-- Opening Marker --
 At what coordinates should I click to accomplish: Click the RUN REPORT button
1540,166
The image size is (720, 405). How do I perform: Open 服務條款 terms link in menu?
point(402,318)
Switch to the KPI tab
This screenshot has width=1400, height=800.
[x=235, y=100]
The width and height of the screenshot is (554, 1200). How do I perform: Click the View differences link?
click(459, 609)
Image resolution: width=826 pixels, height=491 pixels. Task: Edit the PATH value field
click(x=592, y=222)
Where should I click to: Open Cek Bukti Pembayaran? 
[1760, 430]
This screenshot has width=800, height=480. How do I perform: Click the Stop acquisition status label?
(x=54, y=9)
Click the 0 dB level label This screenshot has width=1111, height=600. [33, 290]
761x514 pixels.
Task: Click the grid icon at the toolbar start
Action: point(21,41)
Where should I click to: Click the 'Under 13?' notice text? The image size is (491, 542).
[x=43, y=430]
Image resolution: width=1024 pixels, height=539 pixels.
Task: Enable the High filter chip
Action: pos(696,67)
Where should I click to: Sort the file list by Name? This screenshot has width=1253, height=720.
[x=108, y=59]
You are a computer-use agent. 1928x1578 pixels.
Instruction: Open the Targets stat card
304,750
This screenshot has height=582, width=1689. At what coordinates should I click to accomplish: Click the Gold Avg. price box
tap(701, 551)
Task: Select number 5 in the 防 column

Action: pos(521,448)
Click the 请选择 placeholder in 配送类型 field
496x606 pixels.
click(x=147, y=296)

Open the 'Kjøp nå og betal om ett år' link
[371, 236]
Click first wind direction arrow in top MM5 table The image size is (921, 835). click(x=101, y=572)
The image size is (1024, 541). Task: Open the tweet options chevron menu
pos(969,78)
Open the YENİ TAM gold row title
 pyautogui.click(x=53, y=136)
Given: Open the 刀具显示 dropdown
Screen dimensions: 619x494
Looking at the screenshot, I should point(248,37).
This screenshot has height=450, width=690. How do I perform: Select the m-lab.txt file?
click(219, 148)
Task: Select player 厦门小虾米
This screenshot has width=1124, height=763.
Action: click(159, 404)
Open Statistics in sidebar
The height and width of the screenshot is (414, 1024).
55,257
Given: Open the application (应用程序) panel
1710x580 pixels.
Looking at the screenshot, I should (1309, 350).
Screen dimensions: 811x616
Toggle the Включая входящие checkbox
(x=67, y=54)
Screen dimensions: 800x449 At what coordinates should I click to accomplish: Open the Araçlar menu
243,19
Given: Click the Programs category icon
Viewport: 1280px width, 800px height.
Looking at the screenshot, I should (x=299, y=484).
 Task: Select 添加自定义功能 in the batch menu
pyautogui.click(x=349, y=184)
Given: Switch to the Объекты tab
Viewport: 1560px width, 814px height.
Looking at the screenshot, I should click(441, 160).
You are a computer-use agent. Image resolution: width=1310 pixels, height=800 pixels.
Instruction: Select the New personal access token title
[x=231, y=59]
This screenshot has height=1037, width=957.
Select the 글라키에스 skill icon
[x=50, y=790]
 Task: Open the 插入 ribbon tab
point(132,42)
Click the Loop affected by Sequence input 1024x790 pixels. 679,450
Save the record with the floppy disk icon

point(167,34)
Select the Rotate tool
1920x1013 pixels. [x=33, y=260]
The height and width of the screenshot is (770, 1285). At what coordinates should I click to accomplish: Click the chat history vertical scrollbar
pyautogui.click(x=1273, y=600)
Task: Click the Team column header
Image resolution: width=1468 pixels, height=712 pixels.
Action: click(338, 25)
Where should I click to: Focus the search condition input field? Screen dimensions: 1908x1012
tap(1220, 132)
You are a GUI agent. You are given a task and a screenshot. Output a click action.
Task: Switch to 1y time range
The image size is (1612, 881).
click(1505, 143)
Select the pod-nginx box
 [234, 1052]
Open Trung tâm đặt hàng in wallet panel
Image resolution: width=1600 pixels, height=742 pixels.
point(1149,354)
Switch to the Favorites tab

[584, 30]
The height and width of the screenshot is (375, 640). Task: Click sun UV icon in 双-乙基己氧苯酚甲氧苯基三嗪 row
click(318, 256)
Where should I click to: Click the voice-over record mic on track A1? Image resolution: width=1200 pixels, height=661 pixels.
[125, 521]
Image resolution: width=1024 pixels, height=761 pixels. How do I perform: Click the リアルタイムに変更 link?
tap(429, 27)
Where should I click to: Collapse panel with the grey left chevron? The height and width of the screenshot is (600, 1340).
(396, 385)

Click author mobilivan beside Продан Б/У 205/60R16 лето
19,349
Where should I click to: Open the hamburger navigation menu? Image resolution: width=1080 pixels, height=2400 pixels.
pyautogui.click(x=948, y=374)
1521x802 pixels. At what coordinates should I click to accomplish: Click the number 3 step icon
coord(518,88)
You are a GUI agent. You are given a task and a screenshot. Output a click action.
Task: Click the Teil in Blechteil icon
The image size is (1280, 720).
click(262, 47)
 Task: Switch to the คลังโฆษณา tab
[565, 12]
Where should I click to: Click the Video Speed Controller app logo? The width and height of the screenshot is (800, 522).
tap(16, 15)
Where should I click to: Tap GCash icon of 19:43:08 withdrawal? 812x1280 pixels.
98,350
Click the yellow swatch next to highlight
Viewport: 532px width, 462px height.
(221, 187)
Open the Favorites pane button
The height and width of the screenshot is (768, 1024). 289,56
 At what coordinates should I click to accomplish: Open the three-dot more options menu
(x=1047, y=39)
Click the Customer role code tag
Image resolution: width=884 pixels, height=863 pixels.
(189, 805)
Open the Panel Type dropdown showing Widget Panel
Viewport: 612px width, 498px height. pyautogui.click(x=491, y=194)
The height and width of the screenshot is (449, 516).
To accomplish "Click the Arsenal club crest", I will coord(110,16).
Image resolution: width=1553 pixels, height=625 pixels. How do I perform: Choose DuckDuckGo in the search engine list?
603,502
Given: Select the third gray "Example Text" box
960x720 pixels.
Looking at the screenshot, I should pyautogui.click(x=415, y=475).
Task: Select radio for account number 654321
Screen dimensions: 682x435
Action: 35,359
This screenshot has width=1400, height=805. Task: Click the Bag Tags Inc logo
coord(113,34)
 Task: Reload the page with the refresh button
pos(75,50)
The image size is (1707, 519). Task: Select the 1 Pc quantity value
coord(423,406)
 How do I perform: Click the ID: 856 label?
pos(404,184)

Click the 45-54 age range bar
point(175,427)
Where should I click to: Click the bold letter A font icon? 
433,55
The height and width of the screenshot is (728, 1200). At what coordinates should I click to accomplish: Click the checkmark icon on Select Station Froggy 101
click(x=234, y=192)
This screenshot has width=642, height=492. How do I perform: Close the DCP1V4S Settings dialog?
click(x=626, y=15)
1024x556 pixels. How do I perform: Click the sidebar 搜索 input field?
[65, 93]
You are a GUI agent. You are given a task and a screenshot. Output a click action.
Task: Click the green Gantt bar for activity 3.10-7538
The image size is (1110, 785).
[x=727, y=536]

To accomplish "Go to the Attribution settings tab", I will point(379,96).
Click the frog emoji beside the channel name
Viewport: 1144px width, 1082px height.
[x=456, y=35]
-- Closing Marker --
◆ **DESCRIPTION OF THE TASK**
Copy each line of the listing that holds the word "will".

◆ **EXERCISE RESULT**
To accomplish "Click the Arsenal club crest", I will coord(110,16).
To accomplish "Go to the Attribution settings tab", I will point(379,96).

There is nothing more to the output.